Wed Mar 20 01:49:40 CET 2013

Author: Philip Jenvey <pjenvey at underboss.org>
Branch: 
Changeset: r62525:5606e1cd236f
Date: 2013-03-19 16:30 -0700
http://bitbucket.org/pypy/pypy/changeset/5606e1cd236f/

Log:	support the 6.0.0 db: add its cjk_interval and handle east asian
	width ranges overlapping the general UnicodeData-x.x.x.txt ranges

diff --git a/rpython/rlib/unicodedata/generate_unicodedb.py b/rpython/rlib/unicodedata/generate_unicodedb.py
--- a/rpython/rlib/unicodedata/generate_unicodedb.py
+++ b/rpython/rlib/unicodedata/generate_unicodedb.py
@@ -152,6 +152,12 @@
         for char in range(first, last+1):
             table[char].linebreak = True
 
+    # Expand ranges
+    for (first, last), char in ranges.iteritems():
+        for code in range(first, last + 1):
+            assert table[code] is None, 'Multiply defined character %04X' % code
+            table[code] = char
+
     # Read east asian width
     for line in east_asian_width_file:
         line = line.split('#', 1)[0].strip()
@@ -160,22 +166,15 @@
         code, width = line.split(';')
         if '..' in code:
             first, last = map(lambda x:int(x,16), code.split('..'))
-            try:
-                ranges[(first, last)].east_asian_width = width
-            except KeyError:
-                ch = Unicodechar(['0000', None, 'Cn'] + [''] * 12)

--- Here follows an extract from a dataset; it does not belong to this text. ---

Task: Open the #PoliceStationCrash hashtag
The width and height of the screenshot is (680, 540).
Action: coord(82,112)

-                ch.east_asian_width = width
-                ranges[(first, last)] = ch
+            for code in range(first, last + 1):
+                uc = table[code]
+                if uc is None:
+                    uc = table[code] = Unicodechar(['0000', None,
+                                                    'Cn'] + [''] * 12)

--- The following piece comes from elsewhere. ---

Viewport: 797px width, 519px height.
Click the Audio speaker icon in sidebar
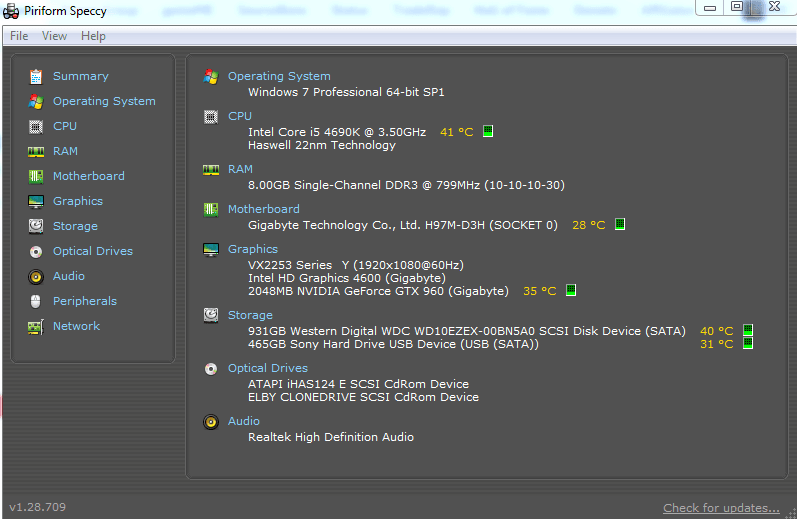pyautogui.click(x=36, y=276)
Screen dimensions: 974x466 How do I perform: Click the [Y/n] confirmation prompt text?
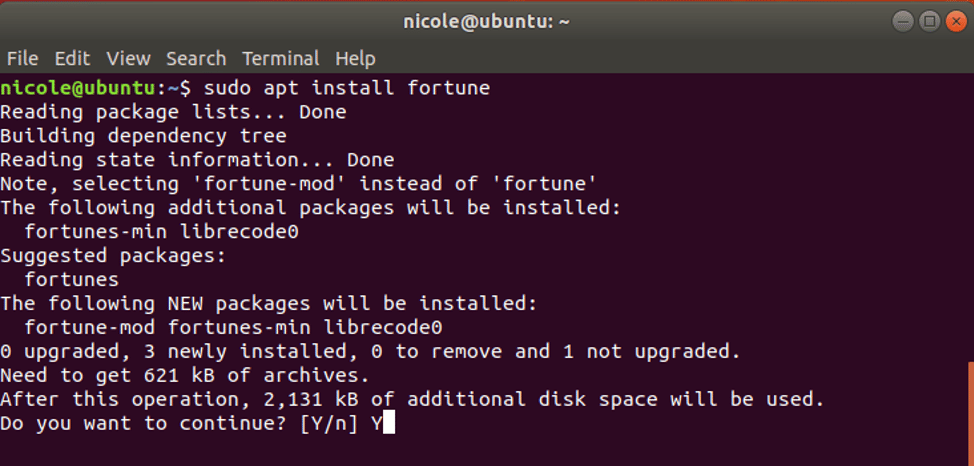tap(329, 424)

+                uc.east_asian_width = width
         else:
             table[int(code, 16)].east_asian_width = width
 
-    # Expand ranges
-    for (first, last), char in ranges.iteritems():
-        for code in range(first, last + 1):
-            assert table[code] is None, 'Multiply defined character %04X' % code
-
-            table[code] = char
-
     # Read Derived Core Properties:
     for line in derived_core_properties_file:
         line = line.split('#', 1)[0].strip()
@@ -446,11 +445,17 @@
         cjk_interval = ("(0x3400 <= code <= 0x4DB5 or"
                         " 0x4E00 <= code <= 0x9FBB or"

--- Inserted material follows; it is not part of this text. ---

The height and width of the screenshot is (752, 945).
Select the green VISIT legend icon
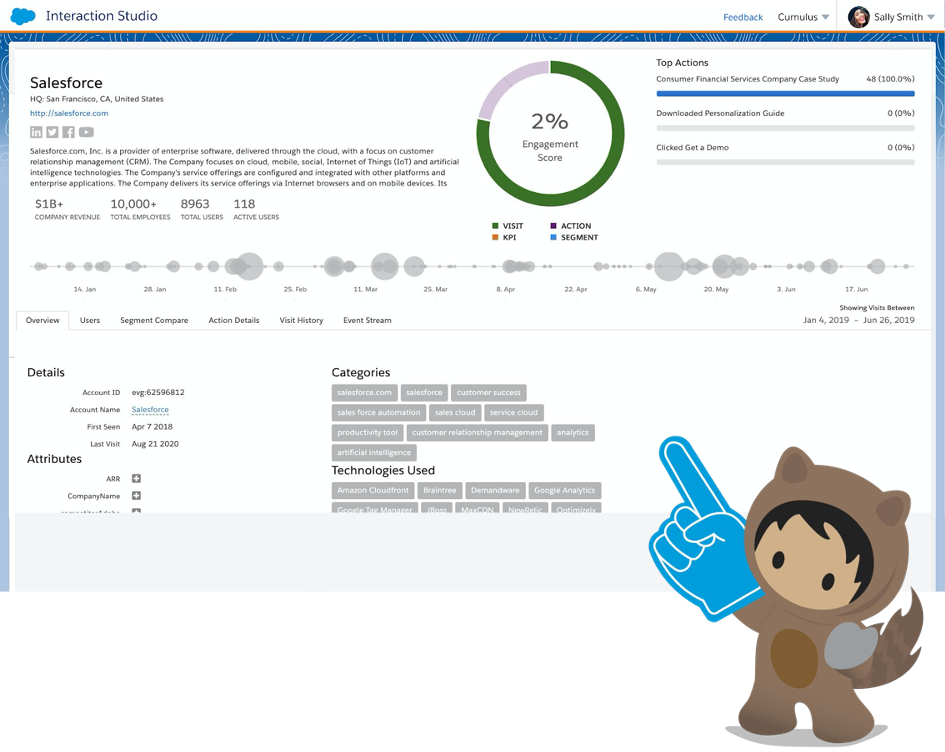pyautogui.click(x=495, y=226)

                         " 0x20000 <= code <= 0x2A6D6)")
+    elif version < "6":
+        cjk_interval = ("(0x3400 <= code <= 0x4DB5 or"
+                        " 0x4E00 <= code <= 0x9FCB or"
+                        " 0x20000 <= code <= 0x2A6D6 or"
+                        " 0x2A700 <= code <= 0x2B734)")
     else:
         cjk_interval = ("(0x3400 <= code <= 0x4DB5 or"
                         " 0x4E00 <= code <= 0x9FCB or"
                         " 0x20000 <= code <= 0x2A6D6 or"
-                        " 0x2A700 <= code <= 0x2B734)")
+                        " 0x2A700 <= code <= 0x2B734 or"
+                        " 0x2B740 <= code <= 0x2B81D)")
 
     write_character_names(outfile, table, base_mod)